【好評連載・フィフィ姐さんの言いたい放題】明治時代から続く民法の規定について、2つの判断が下された。まず、夫婦別姓を認めるか否か。現在、民法では夫婦は同じ名字を名乗ることが義務づけられている。これが憲法違反になるのではないかとの訴えについて、最高裁は16日、合憲つまり別姓は認めないとの判断を下した。男性12人と女性3人からなる裁判官15人のうち、女性全員と男性2人の計5人の裁判官は、夫婦別姓を認めないのは憲法違反であるとしたが、家族の呼称を1つにするのは合理性があるなどとして合憲であるとの意見が多数となった形だ。一方、女性の再婚禁止期間が半年であることについては、違憲であるとの判決が下された。

時代錯誤ということで違憲判決が出て当然

まず、女性の再婚禁止期間が半年であることについて、違憲であるとの判決。胎児の問題があるから、明治時代には半年という期間を設けたのだろうけど、いまは科学的に、DNA鑑定で父親が誰なのかすぐにわかる時代ですからね。時代錯誤ということで、違憲判決が出て当然だと思います。

そして問題の、夫婦別姓を認めるか否か。日本では夫婦が同じ名字を名乗るということが、100年以上に渡り引き継がれているようですけど、海外では多くの場合、夫婦別姓は認められていますよ。

今回、合憲であるとの判決が下されましたが、その理由も極めて不明瞭ですよね。

私の場合は国際結婚だったので、日本国内でも夫婦別姓が認められました。それなのに、なぜ日本人同士だと認められないのか。まずそこからしておかしい。少なくとも、日本人同士でも夫婦別姓にするか否か、それぞれが選択できる状況にするべきだと思うよ。

エジプトの場合、夫婦別姓が認められています。結婚して夫の名字になったならば、妻は自分の名字がなくなる、つまり自分の家系がなくなってしまうことになりますからね。別姓にすることで、自分の出身、家を大事にしているんだよね。そして、子どもの名前は自動的に夫の名を引き継ぎます。たとえ離婚後に再婚しても、前の夫の名が入ったまま。そうすることによって、父親はずっと子どもに対する責任を持たなければならないことになるし、子どももその人が父親ということがわかるわけ。

イスラムは女性を弾圧しているというイメージを持たれがちだけど、実際には女性を配慮した法律になっているんです。

なぜ日本では夫婦別姓が認められないのか

じゃあ、なんで日本では夫婦別姓が認められないのか。その背景には、世間体を気にしすぎる日本の風潮があるように思えます。

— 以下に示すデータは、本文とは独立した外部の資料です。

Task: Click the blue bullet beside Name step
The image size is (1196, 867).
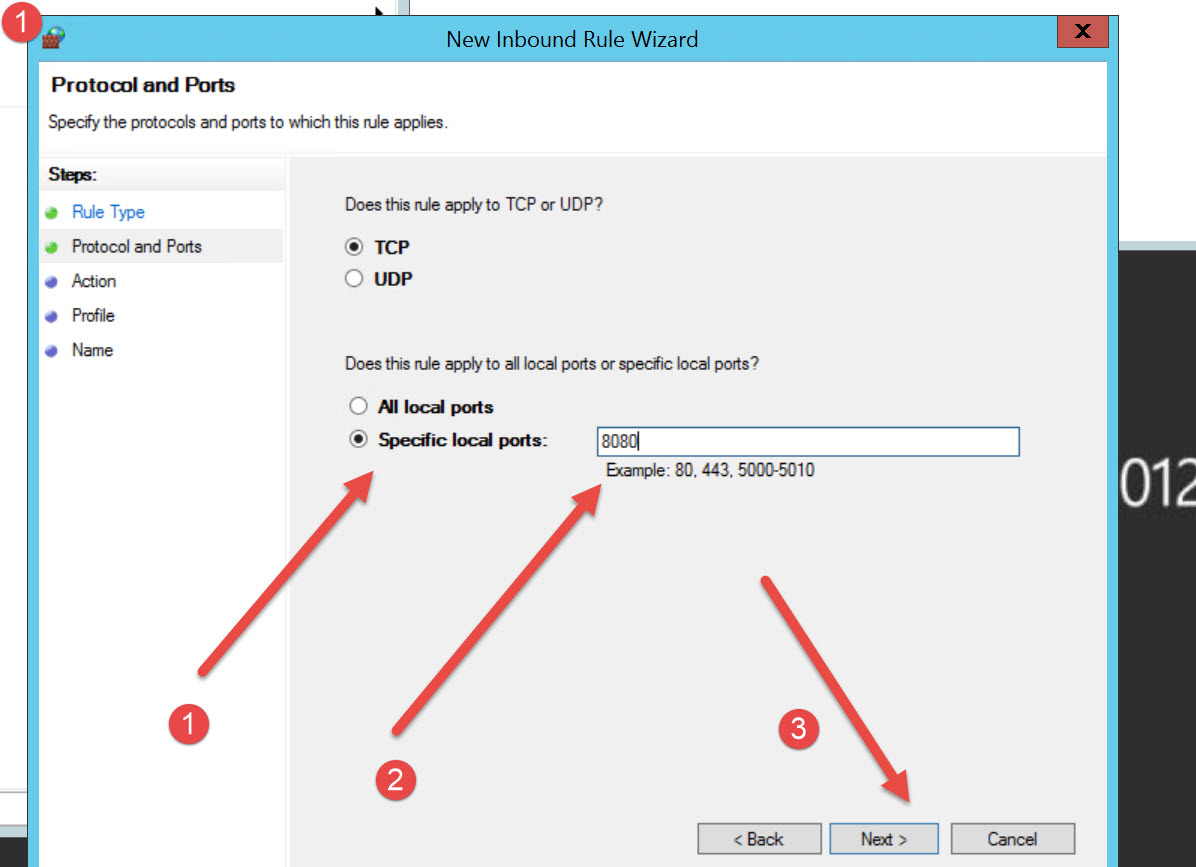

“離婚したら名字が変わってしまうから、離婚したことが世間にわかっちゃうよ、それでもいいの?”という男性の女性を束縛する意識も感じられますよね。そして実際、世間は名字が変わったことに干渉してくるから、肩身の狭い思いをしなければならない。世間体を気にせざるを得ない風潮があるわけ。あるいは、親が離婚し、親権を母親が持った場合、子どもの名字が変わってしまうことになって、それが原因で子どもがいじめられてしまうのではないかという世間体を気にした危惧。

だけどさ、海外には英語でステップファザー、ステップマザーという言葉が浸透しているように、たとえ養子となったり、再婚した父親と自分の名字が異なっても、それを本人も周りも自然に受け入れることのできる環境があるんだよね。

名字が変わったことで、いじめられてしまう日本の文化。これも大人が世間体を気にしすぎることが、その一因となっているんじゃないかな。このご時世、事実婚やLGBTなど、さまざまな家族の形、愛の形があります。生き方も多様化していくなかで、法律によって個人の生き方を制限する日本の司法には疑問を感じてしまいます。

司法は、さまざまな生き方を認めるものでなくてはならないはず。夫婦別姓に関して、慎重派の学者のなかには、”夫婦が同じ名字にすることで家族の絆が生まれる”といった意見もあったけど、家族や愛は、果たしてそんなもので絆ができるものなのでしょうか。